Hanno affollato le piazze e le strade, si sono scontrati con la polizia, e anche ora che la riforma Gelmini è slittata a dopo il 14 dicembre, gli studenti di tutta Italia continuano a manifestare e a occupare le facoltà . Ma cosa ha acceso la scintilla? E’ solo la riforma Gelmini o c’è dell’altro? Secondo un sondaggio dell’Osservatorio sul Capitale Sociale di Demos-Coop, condotto nei giorni scorsi, è la paura per il futuro che spinge di più i giovani a protestare. E non è tanto la riforma Gelmini in sé a destare tanta rabbia, quanto la situazione generale di Università e scuole italiane.
Circa il 60% del campione, infatti, ritiene che negli ultimi dieci anni l’università italiana sia peggiorata. Lo stesso giudizio viene espresso dal 70% (circa) riguardo alla “scuola” nel suo complesso. Metà degli italiani, peraltro, ritiene che la riforma delineata dal ministro Gelmini peggiorerà ulteriormente la situazione, un terzo che la riqualificherà .

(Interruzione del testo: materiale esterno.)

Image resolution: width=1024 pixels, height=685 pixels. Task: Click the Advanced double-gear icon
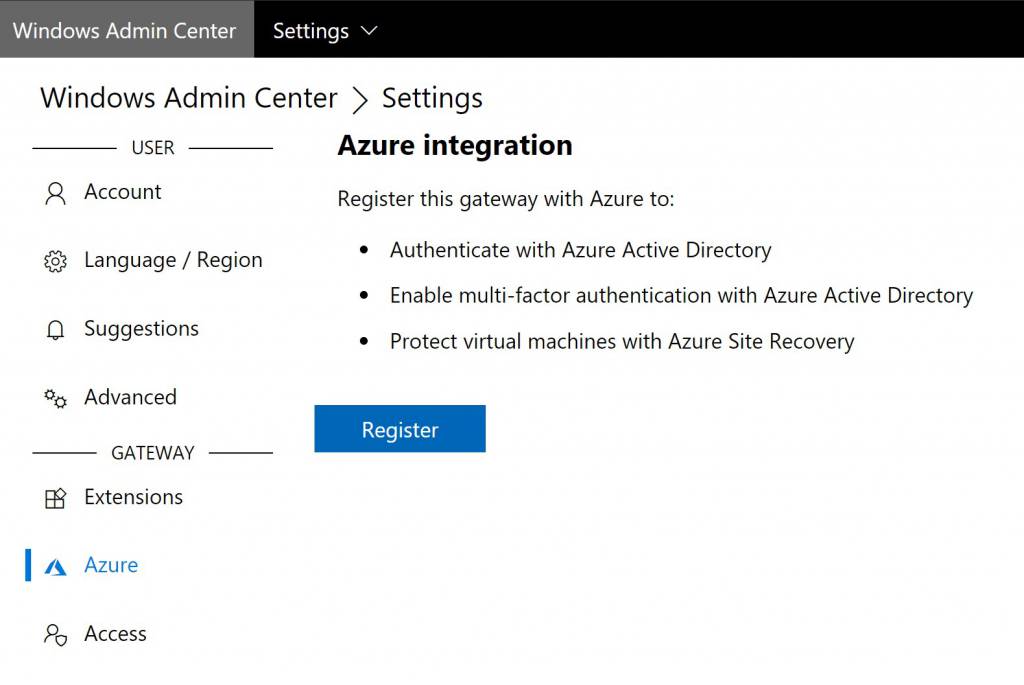pos(56,398)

La fiducia nella scuola, negli ultimi dieci anni, è quindi crollata: dal 69% al 53%. Sedici punti percentuali in meno. Un quarto dei consensi bruciato in un decennio. Per diverse cause e responsabilità , secondo i dati dell’Osservatorio Demos-Coop. Due su tutte: la mancanza di fondi e di investimenti (32%), lo scarso collegamento con il mondo del lavoro (22%).
Ed ecco perché c’è tanta adesione alle proteste contro la riforma. Un’adesione espressa dal 55% degli italiani, che arriva fino al 63%, tra coloro che hanno studenti in famiglia. E dal 69% fra gli studenti stessi. Il consenso alla protesta studentesca diventa, non a caso, quasi unanime in riferimento alla carenza di fondi alla ricerca (81%). Mentre è più circoscritto (per quanto maggioritario: 53%) riguardo alle occupazioni.